Резко позвонили в передней. Ксаня вскочил, пошел отворять.
– Кто это к вам так поздно? – произнес Гриша. – Ну, а я пойду. Я завтра… До свиданья…
Юля не шевельнулась. Смуглое лицо ее стало розовым, и все розовело.
– Я завтра… – с нелепой настойчивостью повторил Гриша и двинулся к дверям.

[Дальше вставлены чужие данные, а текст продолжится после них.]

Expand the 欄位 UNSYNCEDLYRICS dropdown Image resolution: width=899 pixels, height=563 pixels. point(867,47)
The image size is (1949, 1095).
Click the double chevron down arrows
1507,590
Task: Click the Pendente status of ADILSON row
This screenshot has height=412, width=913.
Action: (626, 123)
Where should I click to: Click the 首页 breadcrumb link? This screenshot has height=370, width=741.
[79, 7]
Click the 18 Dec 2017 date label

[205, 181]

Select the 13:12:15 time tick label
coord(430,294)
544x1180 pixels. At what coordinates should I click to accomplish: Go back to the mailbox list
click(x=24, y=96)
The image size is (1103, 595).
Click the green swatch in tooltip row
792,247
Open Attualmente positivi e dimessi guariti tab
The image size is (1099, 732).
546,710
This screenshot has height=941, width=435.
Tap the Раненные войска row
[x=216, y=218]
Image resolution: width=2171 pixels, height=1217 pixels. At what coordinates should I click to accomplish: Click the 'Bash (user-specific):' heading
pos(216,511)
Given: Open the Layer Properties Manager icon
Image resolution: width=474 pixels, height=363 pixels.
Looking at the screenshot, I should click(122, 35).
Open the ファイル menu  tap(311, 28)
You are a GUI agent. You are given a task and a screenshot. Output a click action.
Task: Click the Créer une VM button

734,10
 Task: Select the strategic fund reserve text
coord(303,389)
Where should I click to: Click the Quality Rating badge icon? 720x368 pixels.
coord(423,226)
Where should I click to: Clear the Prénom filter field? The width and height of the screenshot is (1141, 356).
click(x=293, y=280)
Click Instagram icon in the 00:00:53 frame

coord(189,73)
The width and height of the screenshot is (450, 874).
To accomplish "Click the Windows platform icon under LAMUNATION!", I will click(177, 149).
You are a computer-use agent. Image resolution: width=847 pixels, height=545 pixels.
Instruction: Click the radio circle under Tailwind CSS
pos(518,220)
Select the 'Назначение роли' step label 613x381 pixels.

В дверях почти столкнулся с гостем.
– Григорий Иванович! Уходите? А я, вот, поздно, – из театра. Я надеялся – чаек еще застану. Мое почтение, Юлия Павловна! Покапризничали, не поехали со мной нынче, а пьеса – любопытнейшая, скажу вам. Упился напоследок.
Гость был коренастый, розовый, довольно приятной наружности, инженер, Олимпий Ильич. Широкое лицо добродушно смеялось, и лысинка у него была добродушная.
– Самовар еще горячий, садитесь, – оживилась Юля. – Не знаю, что мама, кажется, легла. Да я вам налью. И сама выпью, не допила, по правде сказать.
Сели к столу, под лампу. Инженер приволок из передней пакет, – великолепные оказались фрукты.
Гриша ушел, а Ксаня, проводив его, так тихо вернулся в свой темный угол на диване, что о нем через пять минут забыли и сестра, и Олимпий Ильич.
Руками размахивал Олимпий Ильич, рассказывал о пьесе. Вкусно пил чай, макал туда беловатые усы и вытирал их тщательно. Юля улыбалась в рассеянном смущении, грушу чистила, молчала.
Вдруг Олимпий Ильич бросил болтать. Иным голосом, тише, сказал – и взял Юлю за руку у кисти:
– Ну что, милушка! Надумали? А?
Юля покраснела, руки не отняла, сдвинула брови.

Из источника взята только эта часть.